● **Document segment**:
You should never suffer from frostbite: painful freezing that can cause permanent loss of skin, and can be followed by loss of fingers, ears, toes, or even arms and legs. You get plenty of warning before your skin starts to freeze. First your fingers feel cold and then your skin starts to burn or itch. That means that your skin temperature, which is normally a couple degrees below your internal body temperature of 98.6, has dropped low enough to drop your internal body temperature. Your brain notices this drop in body temperature and tries to preserve heat by sending a message to the nerves in your hands and feet to close the blood vessels there. With decreased blood flow, the skin temperature of your hands and feet drops rapidly. When your skin temperature reaches 59 degrees Fahrenheit, your brain sends signals to open up the blood vessels in your hands, causing your fingers to turn red, burn and itch. This is called the “hunting response” and is normal. (If you have chronically cold hands that turn white and hurt whenever they are exposed to temperatures below 60 degrees, you may have a condition called Raynaud’s phenomenon because you do not have the normal “hunting response.”)
You should seek warm shelter immediately when your hands or feet turn red and start to itch and burn. If you don’t get out of the cold, the blood vessels in your hands and feet will close down again and the temperature will drop even more rapidly to below freezing. The progressive signs of frostbite are:
• skin feels cold
• burning, itching or a feeling of pins-and-needles
• skin turns red
• then skin turns blue and then white
• blisters can form as the tissue dies to release fluid from its cells
Note that if you have dark skin, you may not see color changes, but you will feel the other symptoms of impending frostbite. The skin on your palms is likely to turn white even if color changes do not show on other skin areas.
You feel pain from the cold first in your fingers, ears and toes. During World War II, gunners on bombers complained bitterly about frozen hands, ears and feet, so special insulation was added to their gloves, hats and boots. They stopped complaining, but then they suffered frostbite on their necks and chests because they didn’t feel cold as much there.
Hands: Wear an inner layer of thin gloves made from loosely-woven material that permits sweat to pass through. You may need a middle layer of a more tightly woven-thick material, and if it is very cold, an outer layer that does not let wind or water in. If you don’t need extra hand dexterity, you should wear mittens. The single compartment of mittens retains heat better than gloves that have separate compartments for each finger. You can also buy hand warmers to be used inside your gloves or mittens. They may be:
• iron that is air-activated, lasting for up to 10 hours and not reuseable
• crystallization types that can be reused (follow the package directions for reheating)

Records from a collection
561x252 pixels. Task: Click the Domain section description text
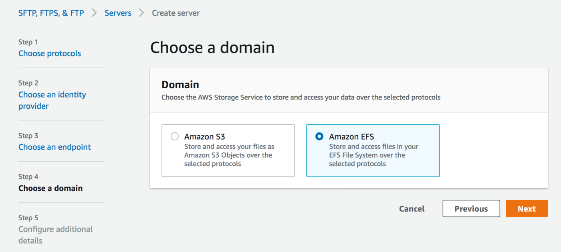(x=301, y=97)
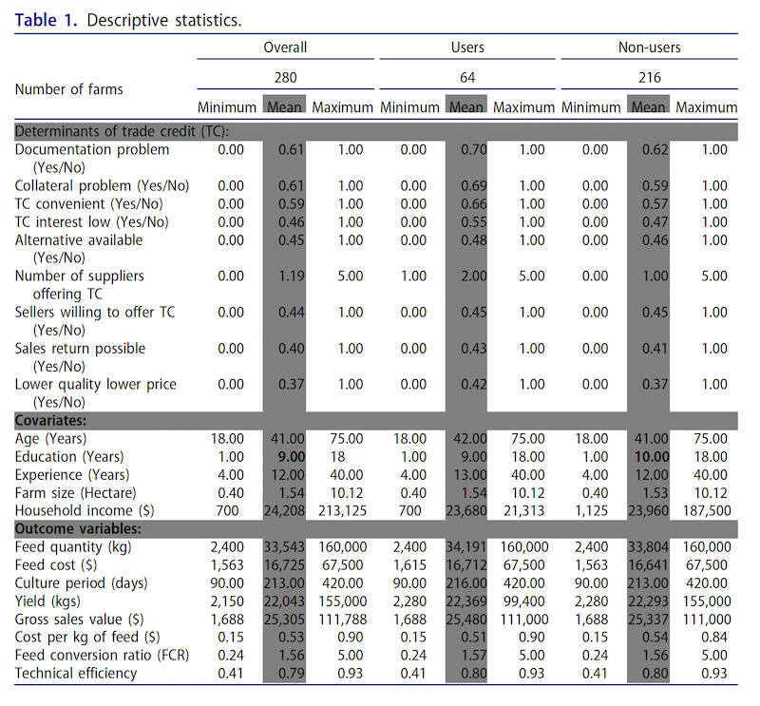Click the farm count value 280

[x=285, y=77]
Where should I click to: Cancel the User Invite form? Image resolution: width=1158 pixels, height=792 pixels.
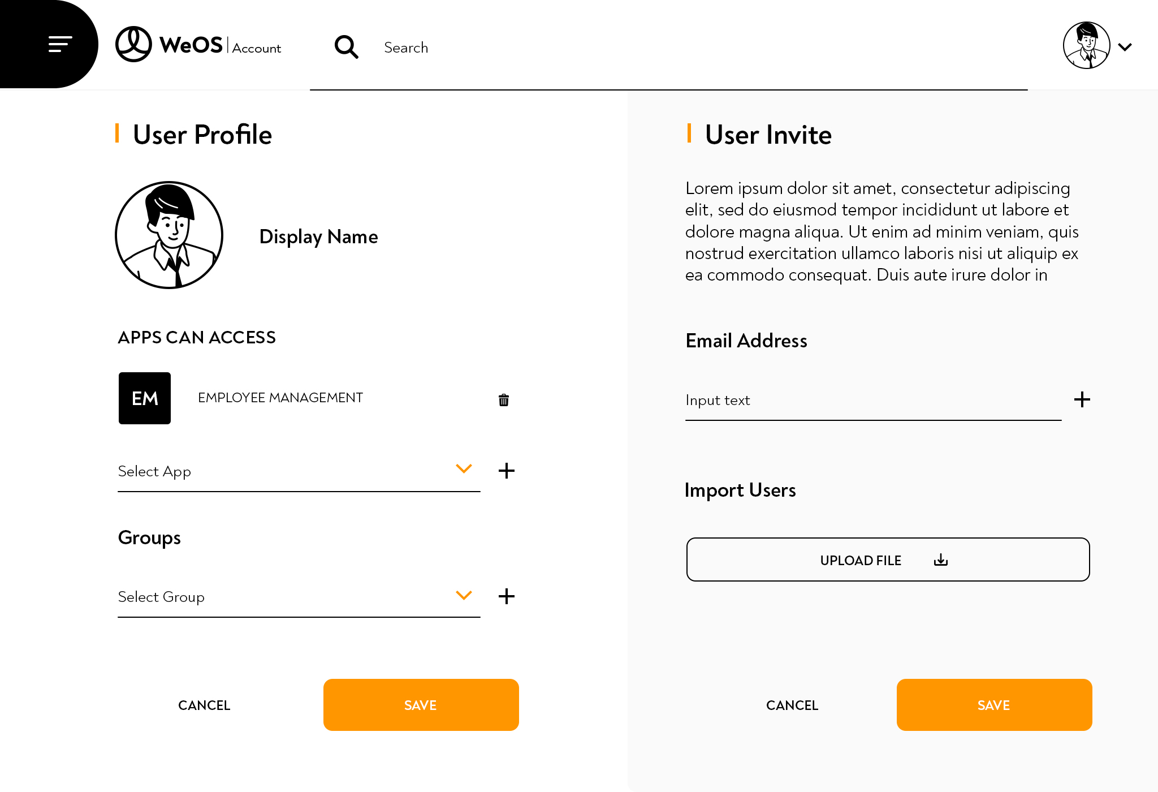792,705
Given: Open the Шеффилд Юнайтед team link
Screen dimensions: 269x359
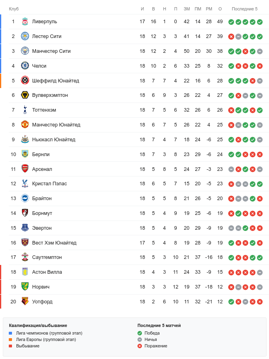Looking at the screenshot, I should 56,81.
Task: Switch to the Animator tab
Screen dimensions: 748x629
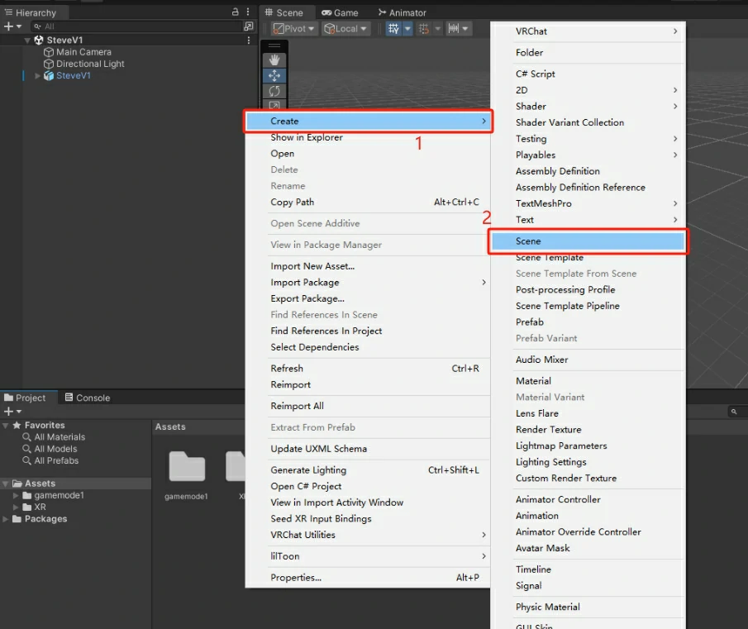Action: click(402, 12)
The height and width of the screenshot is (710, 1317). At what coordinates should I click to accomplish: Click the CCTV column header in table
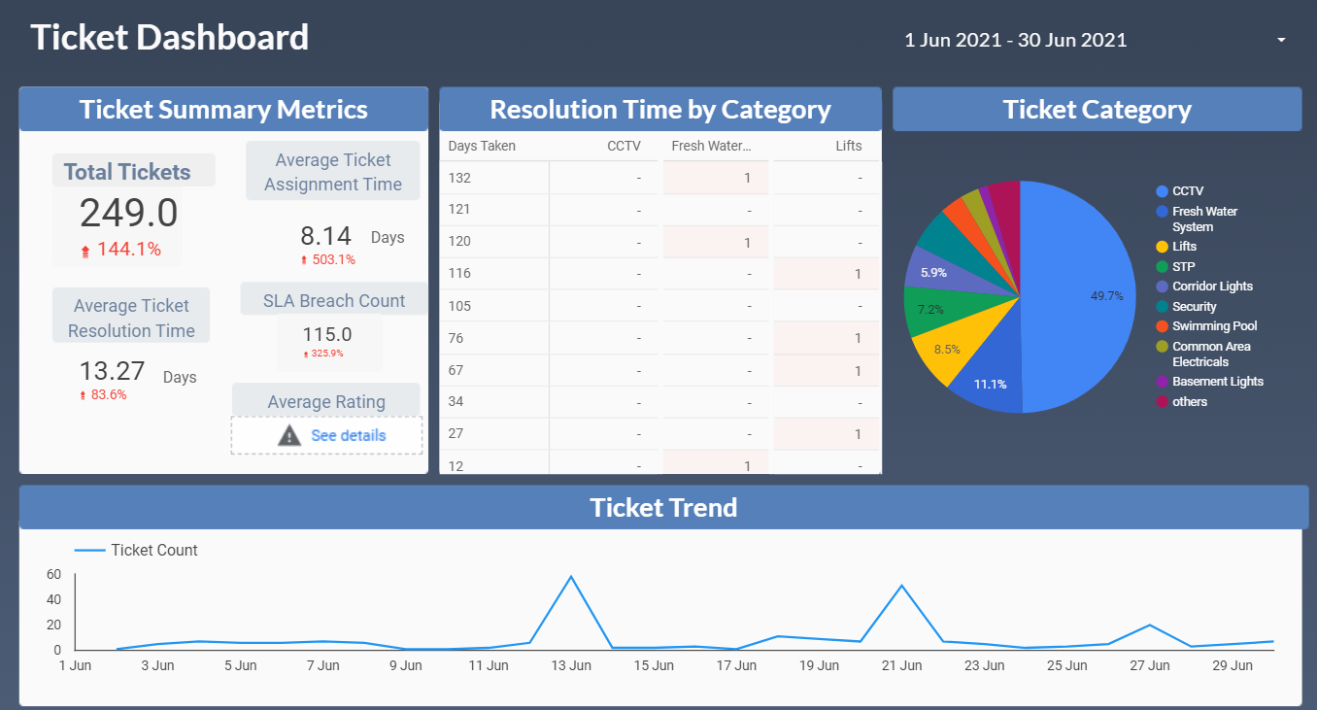(624, 147)
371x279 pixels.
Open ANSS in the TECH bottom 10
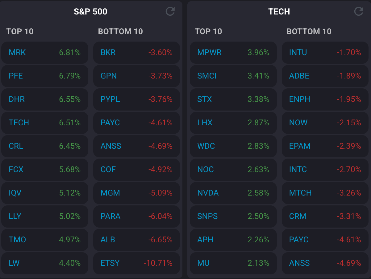[x=299, y=263]
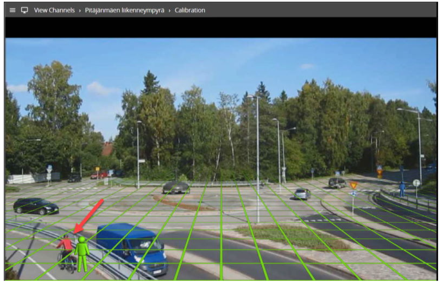Click chevron after View Channels
Viewport: 443px width, 285px height.
80,10
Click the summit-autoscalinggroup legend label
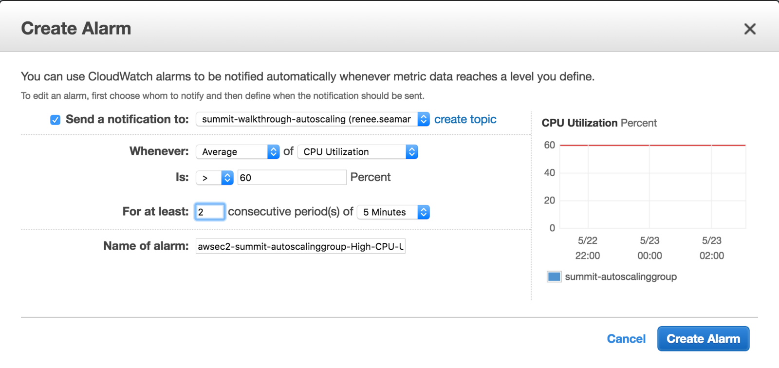The image size is (779, 368). pos(621,276)
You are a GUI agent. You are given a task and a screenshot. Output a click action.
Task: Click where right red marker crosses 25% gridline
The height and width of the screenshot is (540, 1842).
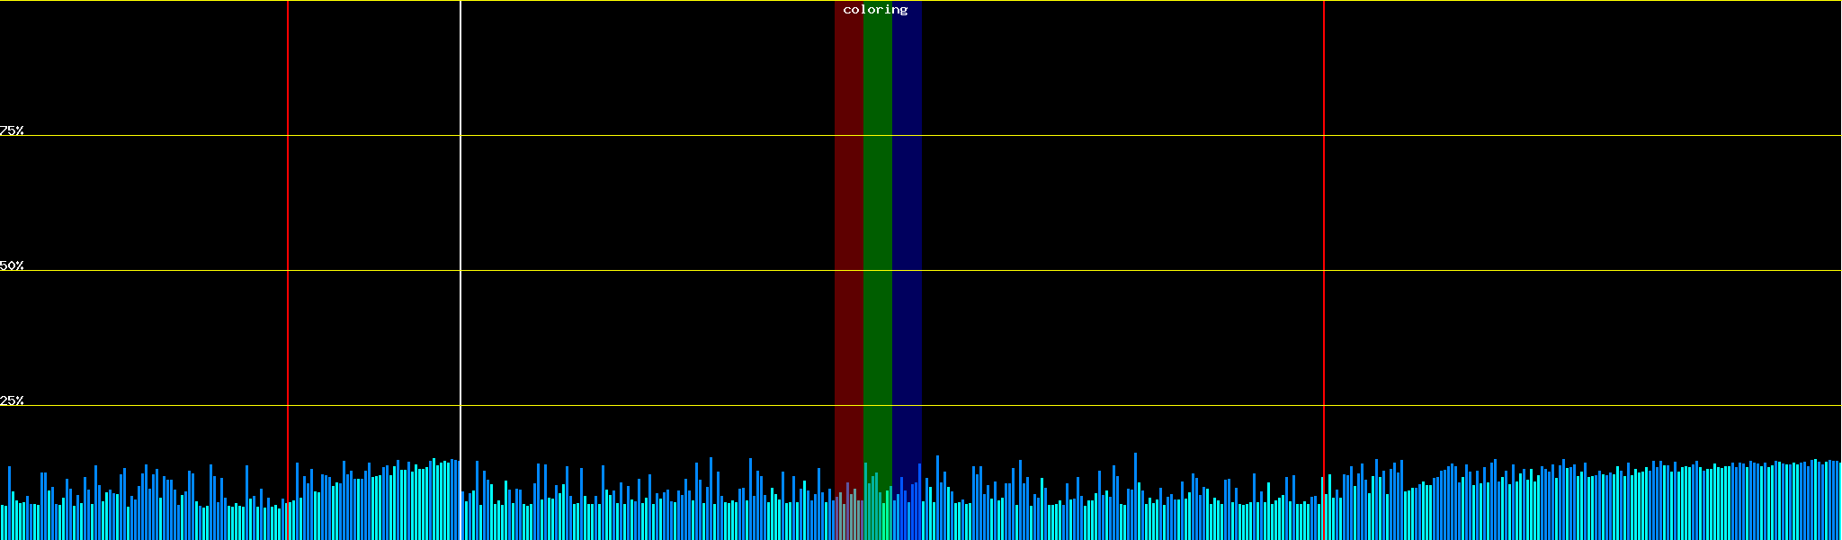(1324, 406)
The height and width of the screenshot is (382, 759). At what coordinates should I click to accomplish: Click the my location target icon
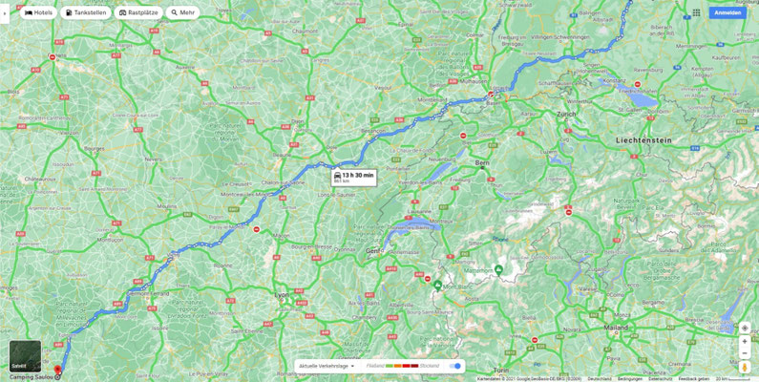point(745,329)
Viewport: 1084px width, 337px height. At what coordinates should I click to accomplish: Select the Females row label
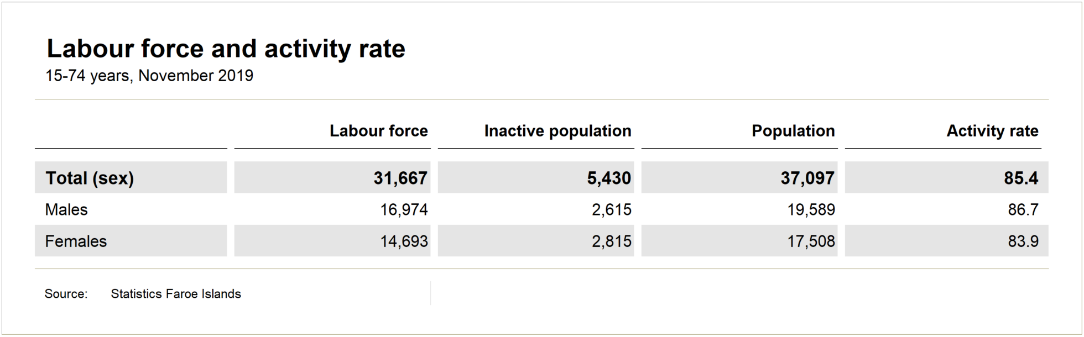(76, 241)
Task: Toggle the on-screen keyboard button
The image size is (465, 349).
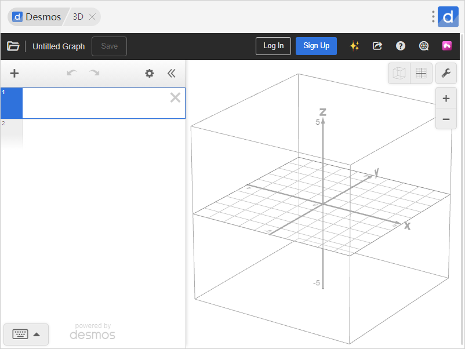Action: 26,334
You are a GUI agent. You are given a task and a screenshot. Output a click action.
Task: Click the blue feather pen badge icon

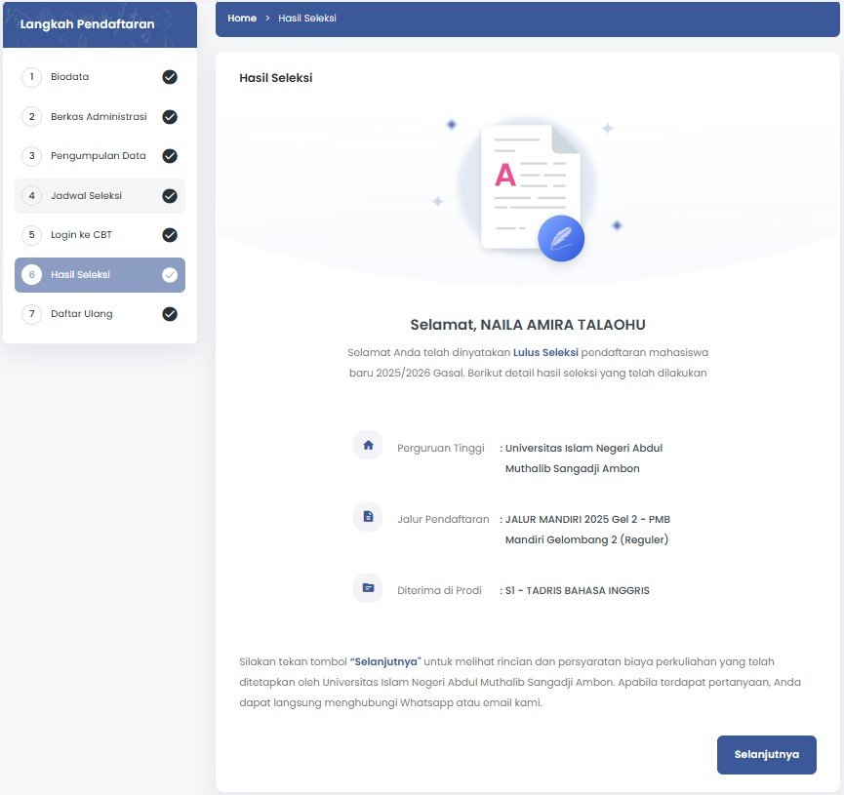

● **Exercise details**: Extend the frostbite text past its last line.

● **Task answer**:
• electric types that can be cumbersome because they use batteries and wires
Ears and Head: Cover your ears with a headband or wear a balaclava that covers your head and neck and has an opening for your eyes, nose and mouth.
Feet: Avoid cotton socks because cotton holds water, while wool and various synthetic fibers do not. On very cold days, wear layers of socks. Cyclists, skaters and skiers may want to add windproof and waterproof booties that are designed to fit over their special footwear. If cold feet still make you miserable, you can get the same types of warmer packets as the hand warmers described above, shaped to fit in your shoes or boots.
Body, Arms and Legs: Use layers of clothing because the air space between layers provides insulation from the cold. You generate a lot of heat when you exercise, so use full length zippers on your outer layers so you can adjust to your changing needs. By wearing several layers, you have the option of removing layers or unzipping the fronts. The base layer should wick away sweat, so use fabrics made from wool blends, silk or synthetics. Cotton is a poor choice because it holds water. The middle layers should be breathable and provide insulation. Loosely woven wool or synthetic sweaters or vests are a good middle layer because they trap insulating air and wick water to the outside. The outer layer should be of a material that blocks wind and rain, with a full-length zipper so you can remove it easily when you don’t need it.
Emergency Treatment of Frostbite
If you feel excessive cold or pain in your fingers, ears or toes, get to a warm shelter as soon as possible. If you have blisters, broken skin, severe pain, signs of infection, no feeling in your skin, or skin that remains white, seek medical help immediately. You can lose fingers, ears and toes and even your life. Mild frostbite (when you still have feeling, the skin is not broken and normal color returns to the skin) can be treated with rewarming in comfortably warm (not hot) water and drinking warm fluids. Frostbite with any broken skin or blisters or feeling that does not return to the frostbitten area should always be checked by a doctor. Frostbitten skin can be destroyed and the blood supply to an arm or leg can be shut off permanently to cause loss of arms or legs, or an infection can spread through your body.